GitHub-Mark-32px.png My code is hosted on GitHub

Things you'll find there:

Kernel post-selection inference

Performing post-selection inference on kernel selection. The code, developed mainly by Lotfi Slim, is available on CRAN.

Reference:
Lotfi Slim, Clément Chatelain, Chloé-Agathe Azencott, and Jean-Philippe Vert.KernelPSI: a Post-Selection Inference Framework for Nonlinear Variable Selection, ICML, 2019.

Robust epistasis detection

Functions to perform robust epistasis detection in genome-wide association studies. The code, developed mainly by Lotfi Slim, is available on CRAN.

Reference:
Lotfi Slim, Clément Chatelain, Chloé-Agathe Azencott, and Jean-Philippe Vert. Novel methods for epistasis detection in Genome-Wide Association Studies, BioRxiv, 2018.

GWAS incorporating networks in R

A BioConductor package for using biological networks to guide GWAS, based on SConES (see below). This package was developed mainly by Héctor Climente.

Multitask Lasso with task descriptors

A multi-task Lasso approach that makes use of task descriptors. The code, developed by Víctor Bellón, is available on GitHub.

Reference:
Víctor Bellón, Véronique Stoven, and Chloé-Agathe Azencott. Multitask feature selection with task descriptors, Pacific Symposium on Biocomputing, 2016, 21:261—272 [pdf].

dmGWAS_2.3.1

Available here, a version of dmGWAS_2.3 that is compatible with igraph0.7

SConES: Selecting Connected Explanatory SNPs

SConES is a network-guided approach for analyzing genome-wide data. It allows for the discovery of multiple genetic loci that are maximally associated with a phenotype, while tending to be connected on a given biological network. This network can be constructed for example from a gene-gene interaction network (based on proximity), or in any way such that you believe that neighboring SNPs should tend to be selected together.

Reference:
Chloé-Agathe Azencott, Dominik Grimm, Mahito Sugiyama, Yoshinobu Kawahara, and Karsten M. Borgwardt. Efficient network-guided multi-locus association mapping with graph cuts, Bioinformatics, 2013, 29(13): i171—i179 DOI: 10.1093/bioinformatics/btt238 (Open Access)

Code:
Matlab code developed by Dominik Grimm, Yoshinobu Kawahara and myself is available on GitHub.

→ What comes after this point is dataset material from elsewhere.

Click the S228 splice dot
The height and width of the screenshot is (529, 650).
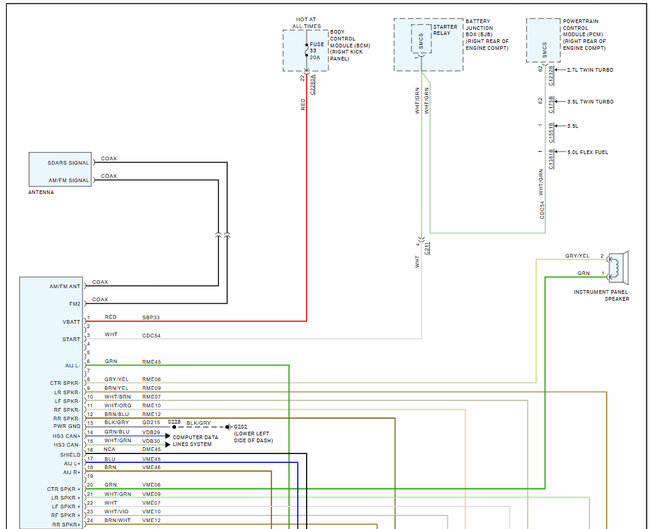pos(174,427)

SConES is also available as part of EasyGWAS, a framework for the analysis and meta-analysis of GWAS data (with Python interfaces).

R code for Multi-Scones, developed by Mahito Sugiyama, is available on GitHub.

GLIDE: GPU-based LInear Detection of Epistasis

GLIDE is a GPU-based approach for the detection of epistasis in genome-wide data. It allows for the systematic computation of a linear regression between pairs of genetic loci and a phenotype.

Reference:
Tony Kam-Thong*, Chloé-Agathe Azencott*, Lawrence Cayton, Benno Pütz, André Altmann, Nazanin Karbalai, Philipp G. Sämann, Bernhard Schölkopf, Betram Müller-Myhsok, and Karsten M. Borgwardt. GLIDE: GPU-based linear regression for the detection of epistasis. Human Heredity, 2012, 73:220—236. DOI: 10.1159/000341885 [pdf]

Code:
CUDA code (for execution on NVIDIA GPUs) developed by Tony Kam-Thong and myself is available on GitHub.

An additional How To as well as (Python and bash) scripts for working with GLIDE, that I developed in the context of a case study, are available on GitHub.